I am sorry for ranting a little here, but the state of Microsoft's documentation is very disappointing in light of the resources they have; when I was a Linux newbie and made the mistake of asking a stupid question on a discussion board, I got flamed rather hard about not having read the documentation. I then replied - my second mistake, I guess - that apparently to Unix people, "user friendly" means "comes with more documentation than you'd ever want to read". One of the flamers replied - in a very matter of fact tone - that, yes, documentation is always good, because without documentation you're screwed eventually; with good documentation, no matter how complicated and nasty a program is, at least you have a chance. It took me many years to understand the wisdom in those words, but I think I only came to really appreciate them since I became a Windows admin.

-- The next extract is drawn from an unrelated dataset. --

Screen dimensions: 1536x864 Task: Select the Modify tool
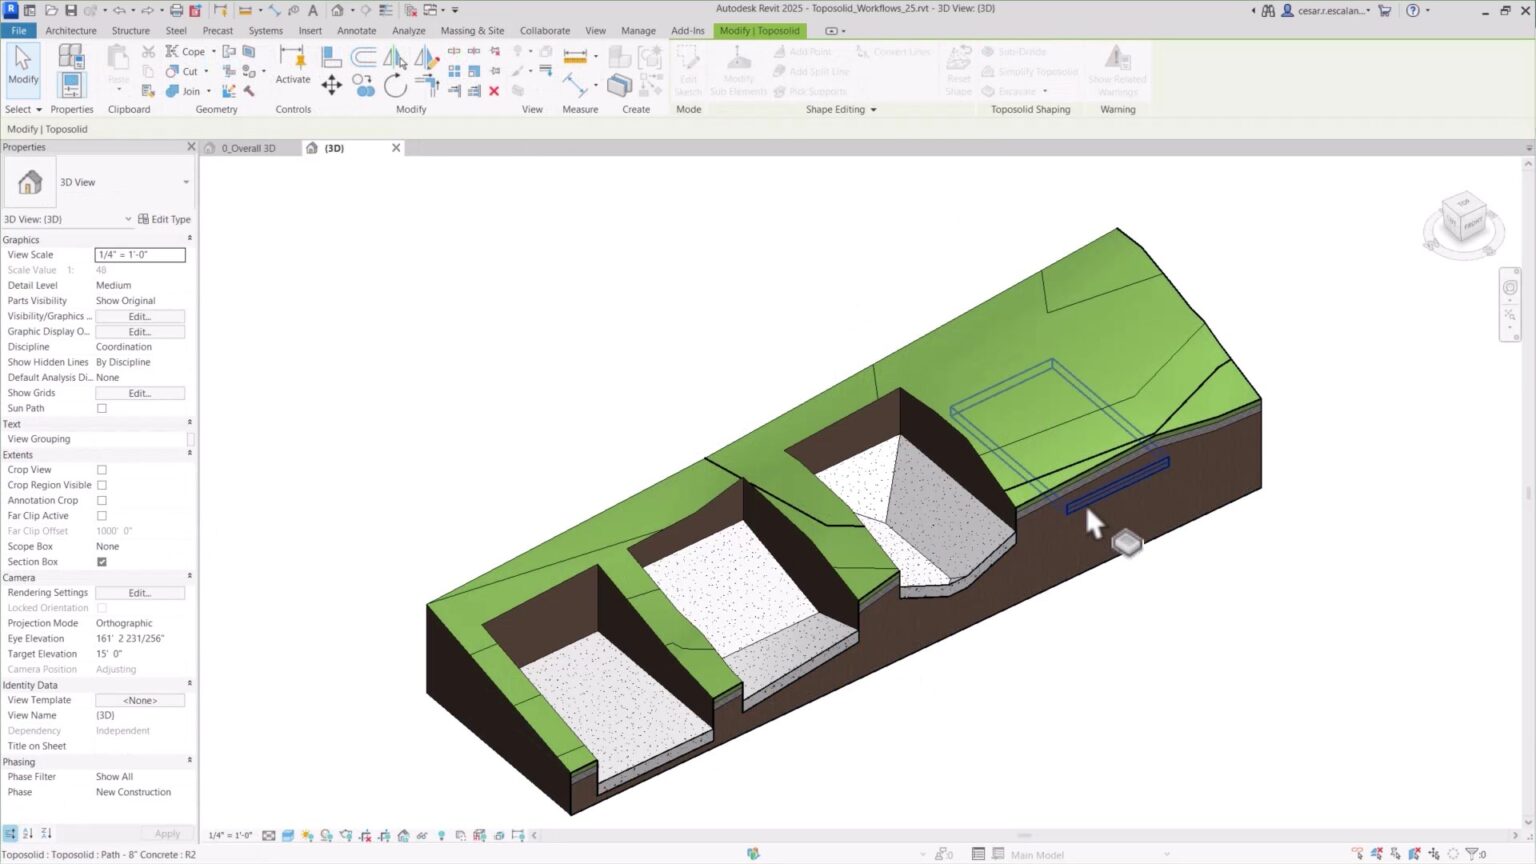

[1]http://www.postgresql.org/docs/9.4/static/index.html


Couldn't agree more. I've always considered PostgresQL's documentation the finest of any software I've used, OSS or not. Many years' experience with all kinds of software convinces me it's nearly a law of nature: the quality of a project's documentation predicts the quality of the software itself.

However I'm pretty sure writing excellent documentation must be a very hard task, otherwise it wouldn't be such a rarity. Of course, Microsoft has the resources to do it, but the level of resources required to produce and maintain surely must be decidedly non-trivial. Reasonably, we could conclude they think it provides poor ROI.

We might well beg to differ on that point, and worth saying how much their inadequate documentation reflects the quality and utility of their products.


I think postgres' docs work quite well as a reference documentation. But in my opinion they're quite bad at introducing users to postgres/SQL/databases, including important operational tasks like backups.


In some respects that's true, though the docs do contain a lot of patient explanation at a pretty basic level.

I wouldn't exactly call it a tutorial but it did teach me a great deal about SQL when I started using the db > 15 years ago.

New standards and features have made the program more complicated over time, so periodically I need to study up on these topics. More than a few times, it's been really useful to have that "beginner level" info re: stuff that's new to me.

But like you say, not all subjects are covered that way, perhaps they haven't been considered to be basic. I bet if there are enough requests the project would improve the documentation in those areas.